=== Extract to read ===
After the screening, I invited Jones and new mother Miller (in a creamy, long evening sheath that would have looked great on Hedren, too) down to a little patch of linoleum at the front of the sold-out theater to discuss the film. Jones revealed that he spent four hours getting prosthetic make-up on his face and neck in order to be transformed into the jowly, pouty-lipped director who made an appearance, however brief, in over thirty of his films, including "The Birds." Jones, who is himself almost birdlike in person, also wore a fat suit for the film.
The British actor, who voiced Dobby in the "Harry Potter" movies and recently played a dwarf in "Snow White and the Huntsman," told the audience that he found a way into the character through the famous director's voice, which was comparatively soothing in contrast to the devils that drove his art and personal relationships. Jones is first out of the gate playing this role, as Sir Anthony Hopkins portrays the title character in "Hitchcock," which will be released on November 23rd. That rival film is set during the making of "Psycho" in 1959, with Scarlett Johansson as Janet Leigh and Helen Mirren as Hitchcock's wife and collaborator, Alma. This is the second time Jones has played dueling historical figures in feature films. In 2006, Philip Seymour Hoffman won the best actor Oscar in 2006 for his competing portrayal of the title character in "Capote," while Jones played the writer Truman Capote opposite Daniel Craig in "Infamous."
What happened to Brendan Fraser?
Following our Q&A at the UA Theater, Miller, Jones, Sting, Styler and 1 cleared out to make way for a screening of Terry ("Hotel Rwanda") George's Irish gangster comedy "Whole Lotta Sole" starring Brendan Fraser. The "Mummy" matinee idol stepped onto the red carpet with a cane and a night watchman's cap before the movie, but when the time came for the Q&A following the film, the director and star were MIA. After a majority of the audience exited, George and Fraser were rounded up from a nearby East Hampton speakeasy. Fraser, known for his charm and glib banter, was largely monosyllabic and hostile when he took his place at the front of the theater with a slurring George. When an audience member asked Fraser why he was using a cane, the actor, clearly in pain, grumbled that he had had lumbar surgery and invited the questioner to "tweet this." Apparently, the movie was entertaining; the live performance less so.
Alan Cumming muses on Lords and Ladies
Sitting in the sunny patio of the Maidstone Hotel, a relaxed Alan Cumming, at the festival to promote "Any Day Now," in which he plays a part-time drag performing fighting for gay rights in LA in the 1970's, chatted amiably while lobbing away bees. The Scottish-born actor, who is married to Grant Shaffer, discussed receiving an O.B.E. (Officer of the Most Excellent Order of the British Empire) in 2009. Typically, recipients are referred to as "Sir" and their wives are given the prefix "Lady." When asked what the official title would now be for his male spouse, he said that custom had not caught up to modern mores, but he was not going to call Mr. Shaffer "Lady," but he had yet to come up with an alternative. Later, during a formal conversation in Sag Harbor, "The Good Wife" star wore a gag T-shirt made by a prankster friend for the occasion emblazoned with 'Hamptons International Adult Film Festival.'
Meryl Streep quips about Tommy Lee Jones
At a star-studded seated dinner at East Hamptons hotspot Nick & Toni's honoring Oscar-winning costume designer Ann Roth ("The English Patient"), guest Meryl Streep, noting Roth's discomfort at being the center of attention, commented to the guest of honor: "you're more grumpy than Tommy Lee Jones.' Those in attendance, which also included Alan Cumming, Nathan Lane, Mike Nichols, and Blythe Danner, burst out laughing.

=== Things to do ===
(A) Summarize the film festival report in two sentences.
(B) According to the film festival report, how many hours did Jones spend having prosthetic make-up applied to his face and neck?
(C) Does the film festival report support each of these statements? Answer yes or no for each, quoting the words that decide it. (i) The film "Hitchcock" is set during the making of "Psycho." (ii) Fraser and George were rounded up from a nearby hotel. (iii) Cumming plans to call his spouse "Lady."
The stored items after this are separate from the film festival report.

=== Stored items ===
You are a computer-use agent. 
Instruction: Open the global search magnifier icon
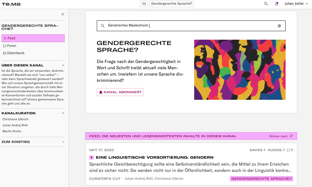[x=266, y=4]

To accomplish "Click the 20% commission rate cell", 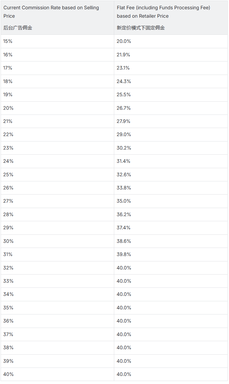I will 8,108.
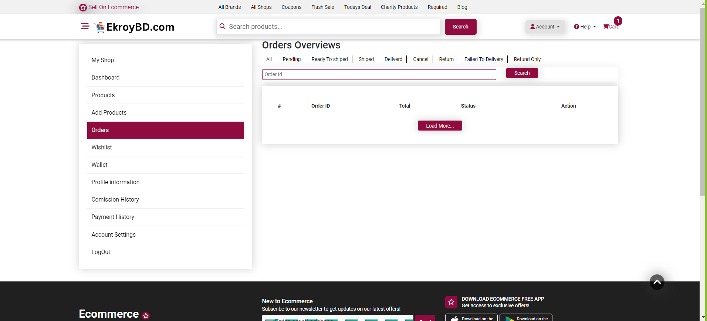The image size is (707, 321).
Task: Switch to the Pending orders tab
Action: (291, 59)
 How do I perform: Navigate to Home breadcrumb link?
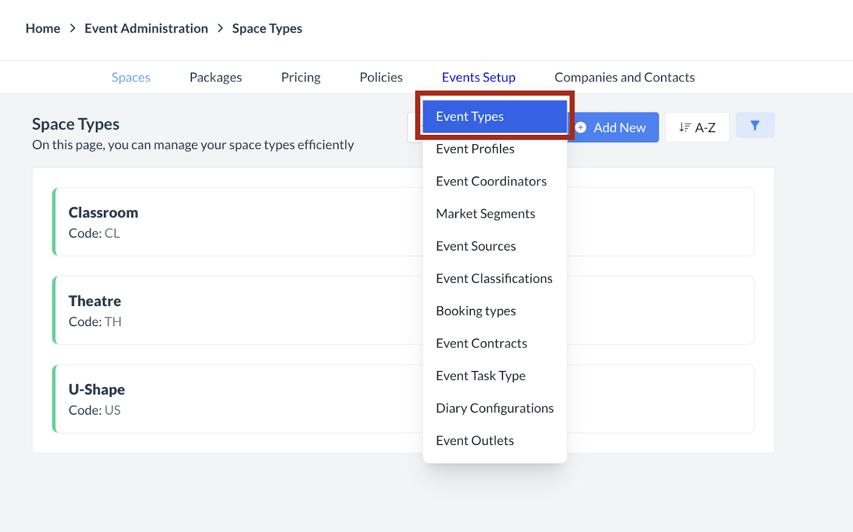(43, 29)
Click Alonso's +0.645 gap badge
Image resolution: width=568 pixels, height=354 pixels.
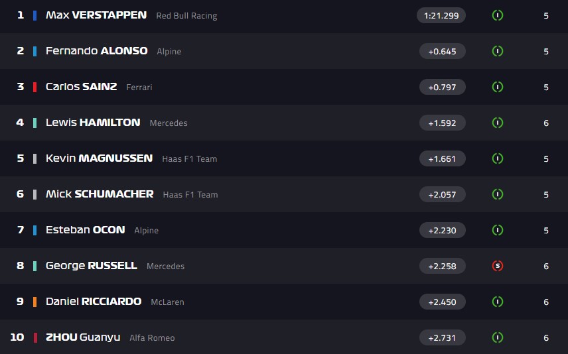[x=442, y=51]
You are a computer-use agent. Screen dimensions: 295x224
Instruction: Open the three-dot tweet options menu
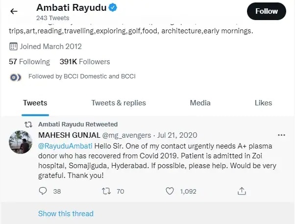pyautogui.click(x=281, y=135)
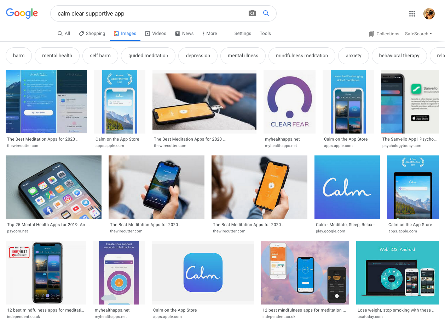Open the user account avatar
The image size is (445, 325).
[429, 14]
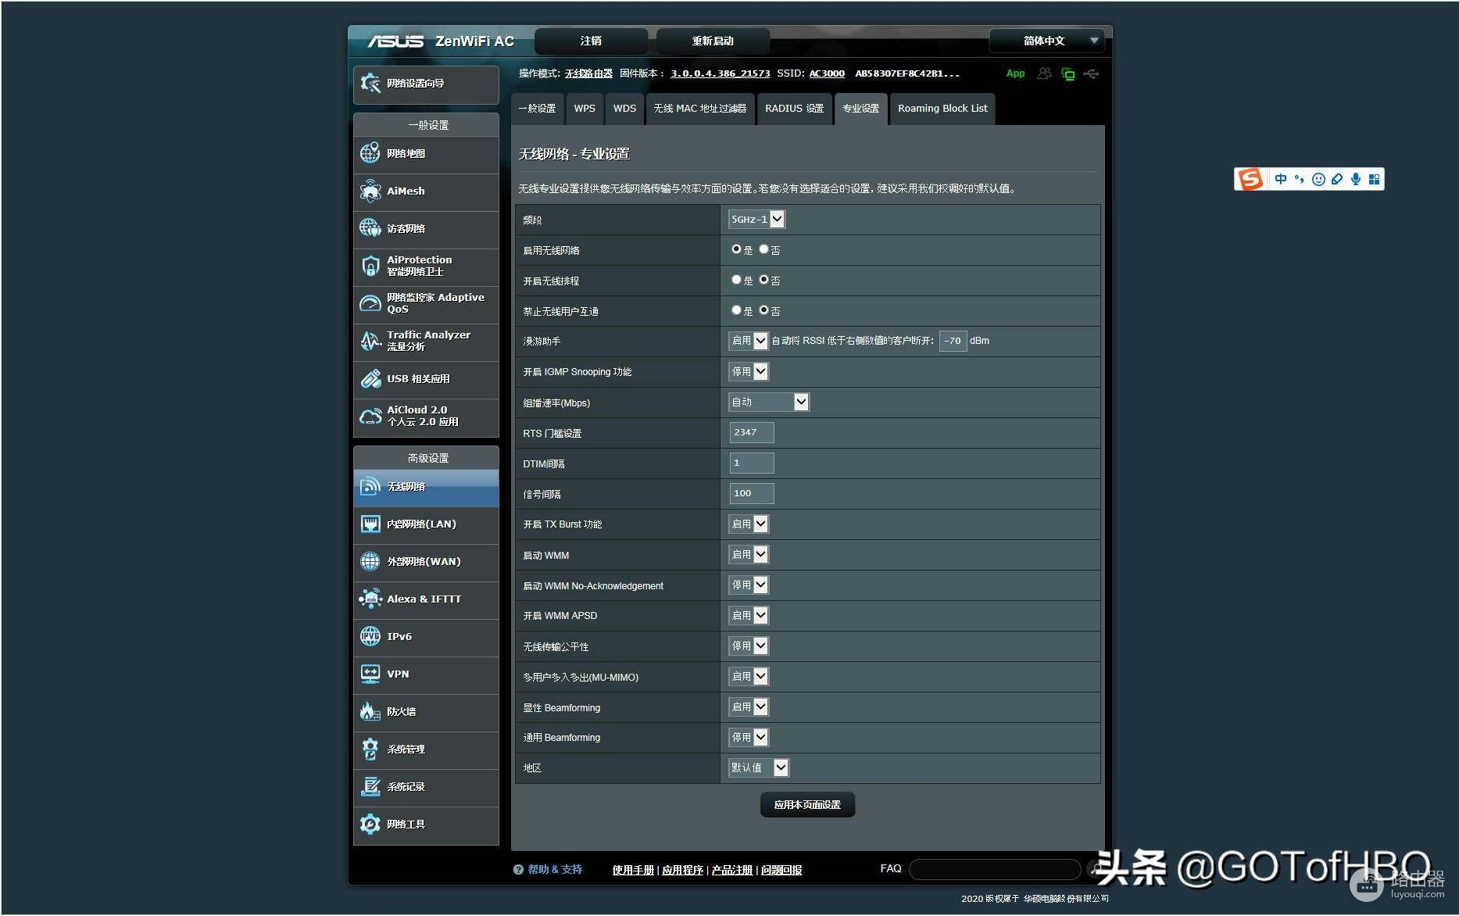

=== Written responses ===
(A) After a screening, Jones said he spent four hours in prosthetic make-up and wore a fat suit to play Hitchcock, a role Sir Anthony Hopkins also plays in the rival film "Hitchcock." Elsewhere, Brendan Fraser and a slurring Terry George had to be rounded up for their Q&A, Alan Cumming discussed what title his husband would have after his O.B.E., and Meryl Streep joked that Ann Roth was grumpier than Tommy Lee Jones.

(B) Four hours.

(C)
(i) Yes: "That rival film is set during the making of "Psycho" in 1959"
(ii) No: "George and Fraser were rounded up from a nearby East Hampton speakeasy"
(iii) No: "he was not going to call Mr. Shaffer "Lady,""